Other then being small how ace is that? God you can make cages out of ANYTHING can't you!


----------



## metame (Sep 25, 2009)

thats not small.. thats TINY
and is it a rat in there?!

i looked into turning a TV into a cage when i was at uni to make it easier to hide my hammies...

had pklans and everything, a massive old tv...


----------



## Cherpi (Nov 19, 2010)

I have a TV in my room and it's massive, a few mice would be perfect in it.. I might think about that.. and ye it is tiny.. also the water is orange?


----------



## Lil Miss (Dec 11, 2010)

iv seen that before poor thing, that cage is tiny
also it looks more like algae growing in the bottle then orange water, if algae grows in areas away from direct sunlight it grows yellowy/brown, disgusting

its a great idea for a unique cage if you use something big enough though


----------



## Lady Sol (Aug 20, 2009)

If you do it yourself make sure you don't electrocute yourself. Screens have got capacitors in them, so can give you a large shock even if they are unplugged.


----------



## blade100 (Aug 24, 2009)

that poor poor rat all alone in terrible make shift cage!


----------



## RetroLemons (Nov 11, 2010)

blade100 said:


> that poor poor rat all alone in terrible make shift cage!

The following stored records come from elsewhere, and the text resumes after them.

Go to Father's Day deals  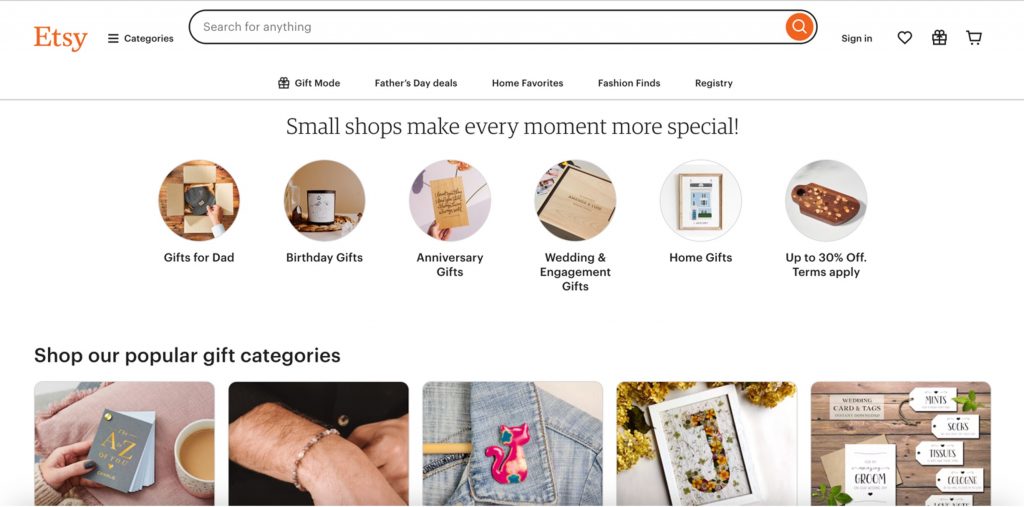click(416, 83)
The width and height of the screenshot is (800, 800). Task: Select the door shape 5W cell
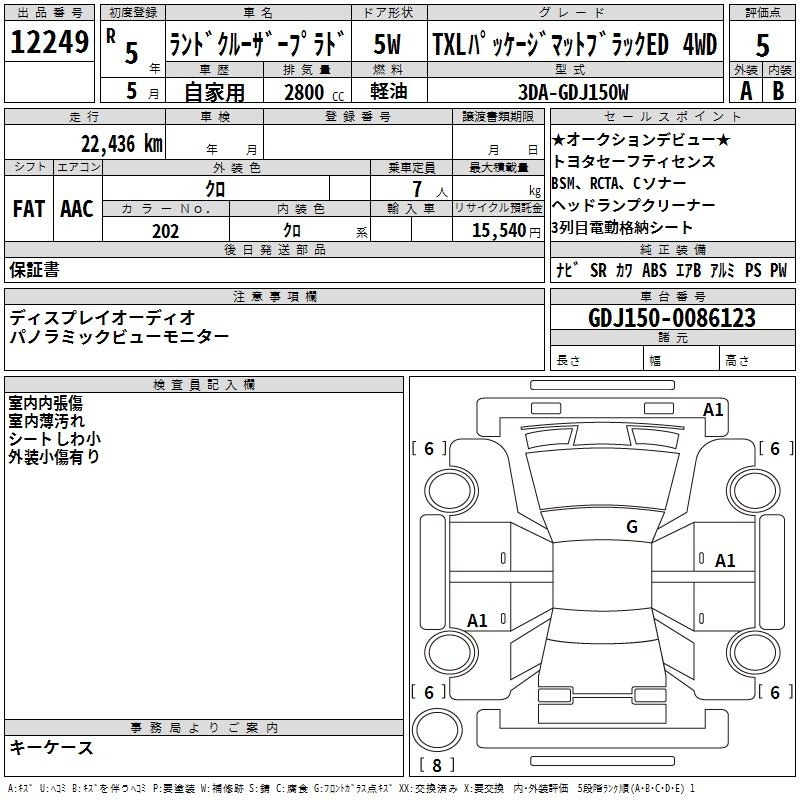387,45
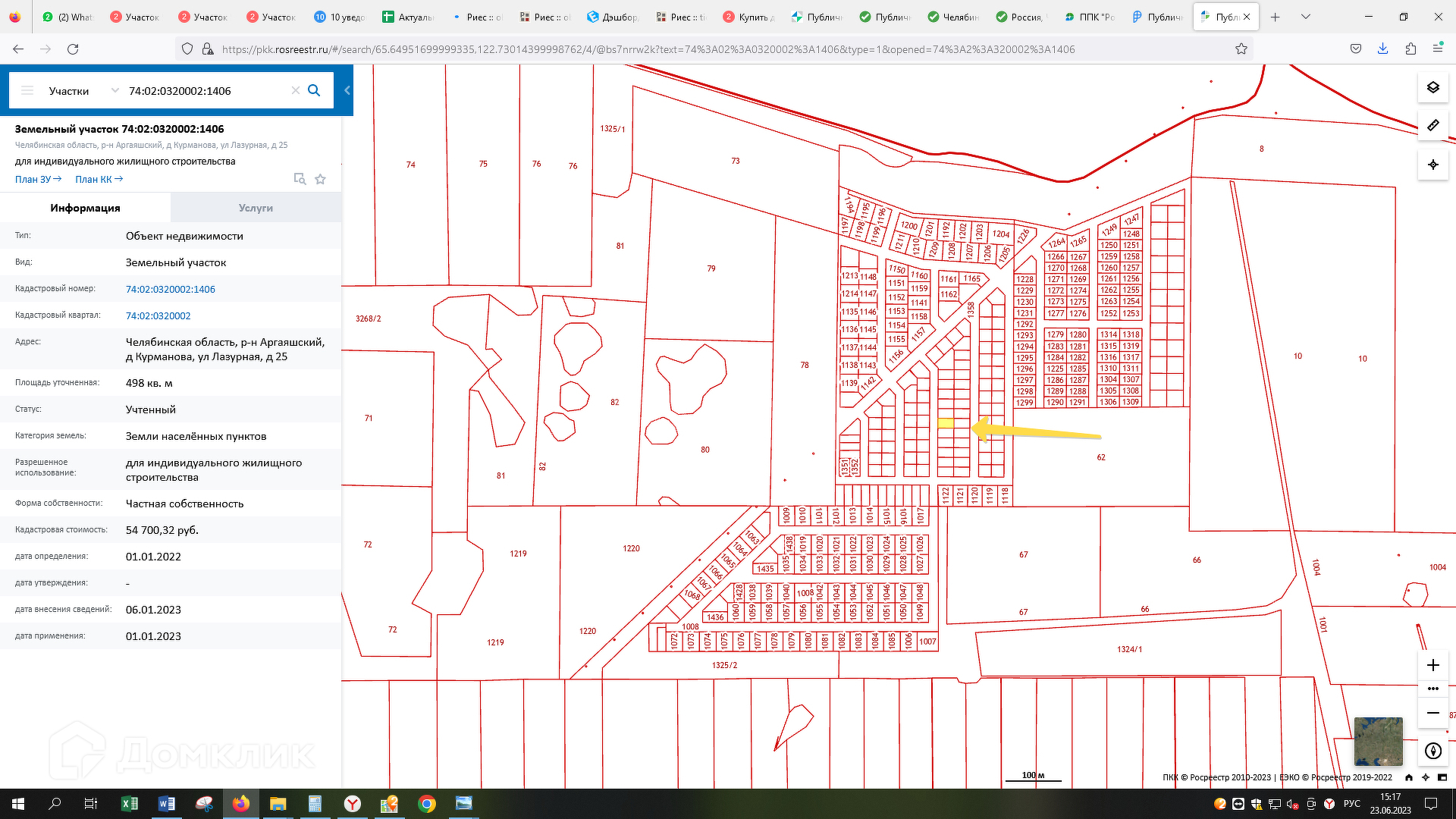This screenshot has height=819, width=1456.
Task: Select the ruler measurement tool
Action: [1432, 125]
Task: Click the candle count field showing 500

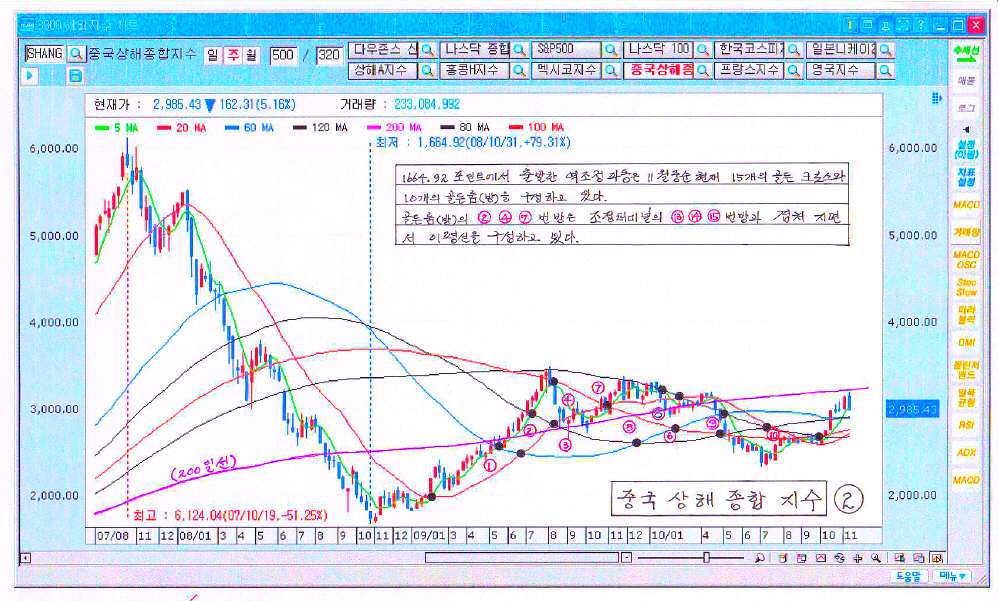Action: 283,53
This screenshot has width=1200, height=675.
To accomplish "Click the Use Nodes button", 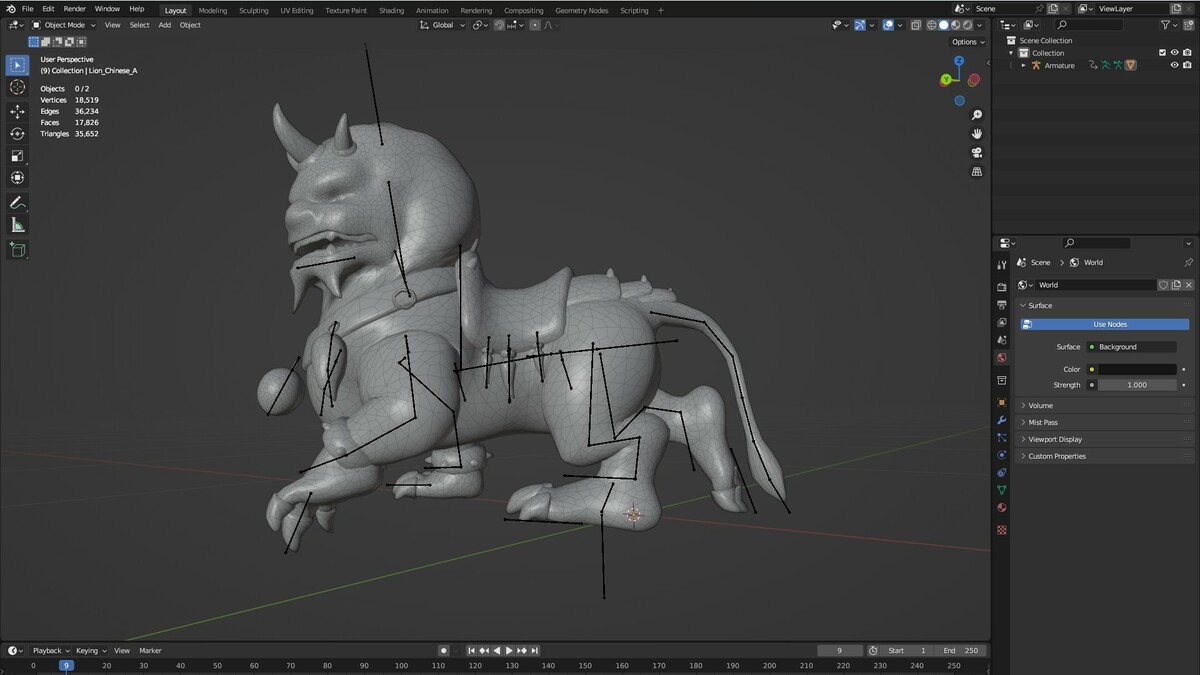I will coord(1104,324).
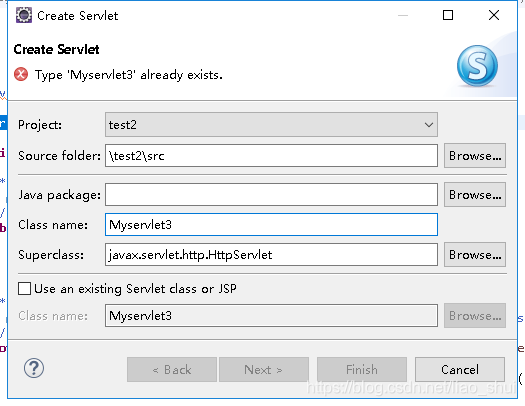Browse for the Source folder
Viewport: 525px width, 406px height.
(x=475, y=156)
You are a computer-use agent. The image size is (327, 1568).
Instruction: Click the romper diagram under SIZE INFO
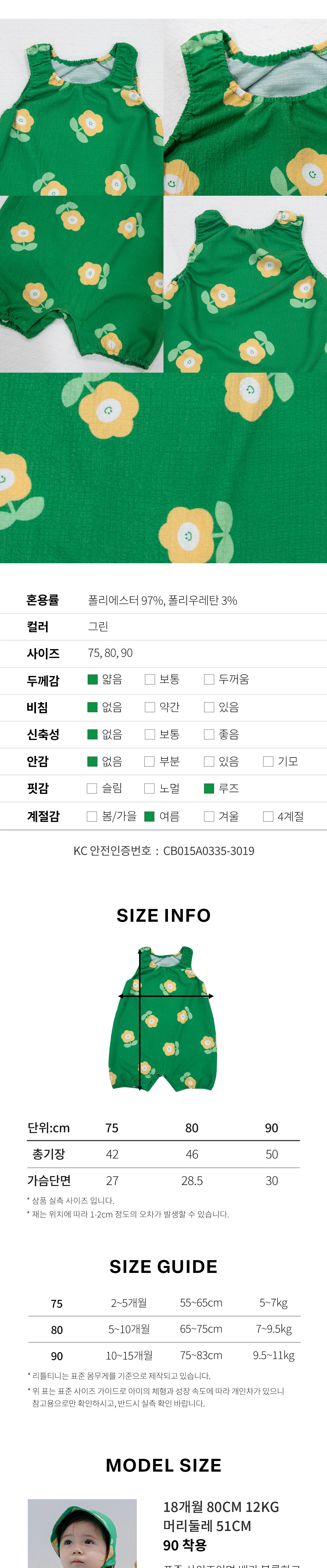tap(163, 1018)
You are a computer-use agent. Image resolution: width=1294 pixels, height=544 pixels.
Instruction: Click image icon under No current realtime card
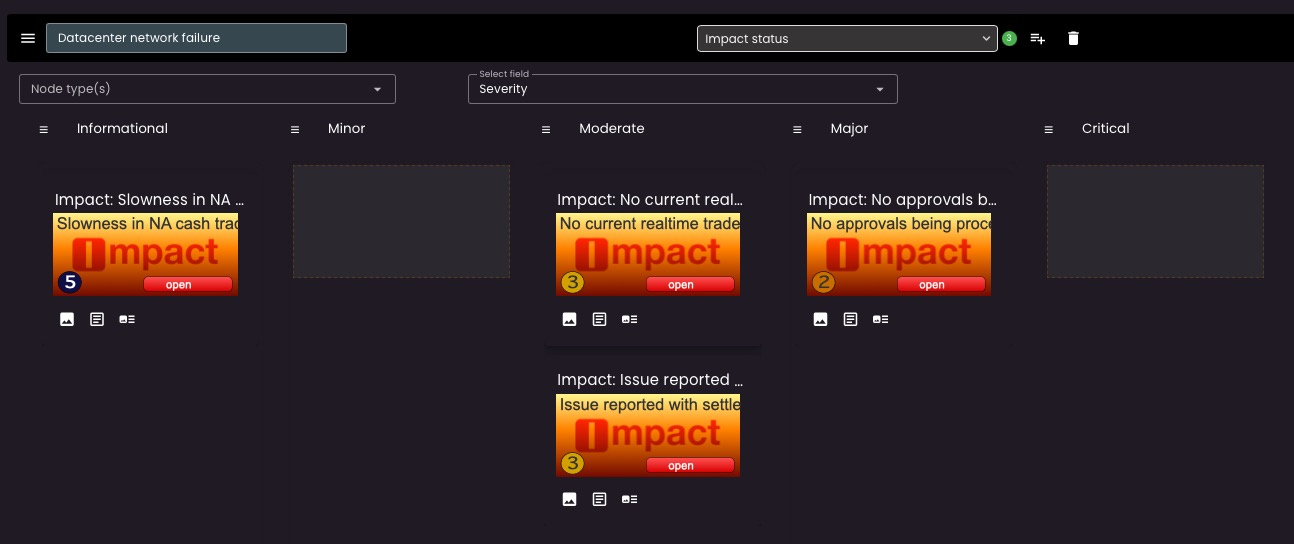(x=569, y=319)
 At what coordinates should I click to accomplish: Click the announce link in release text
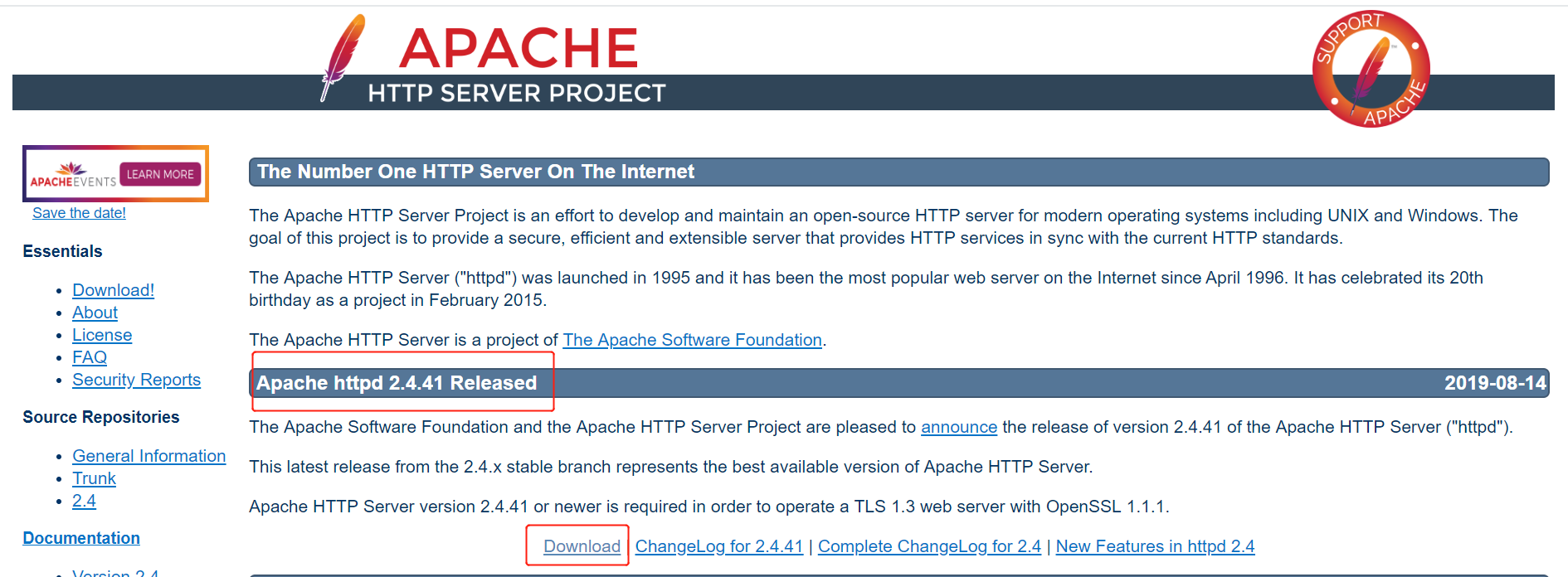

What I was thinking, ignore the fact that they have an alone rat, on woodshaving, in too tiny accomadation with no enrichment...


----------



## Pets2luv.webs.com (Nov 26, 2010)

Where is the food bowl toys and bed area !!!!!!?????


----------



## Pets2luv.webs.com (Nov 26, 2010)

looks like the owner is sat at their desk with plenty to eat though


----------



## Yorkshire_Rose (Aug 5, 2009)

That definatly is no mouse!

Poor little rat.


----------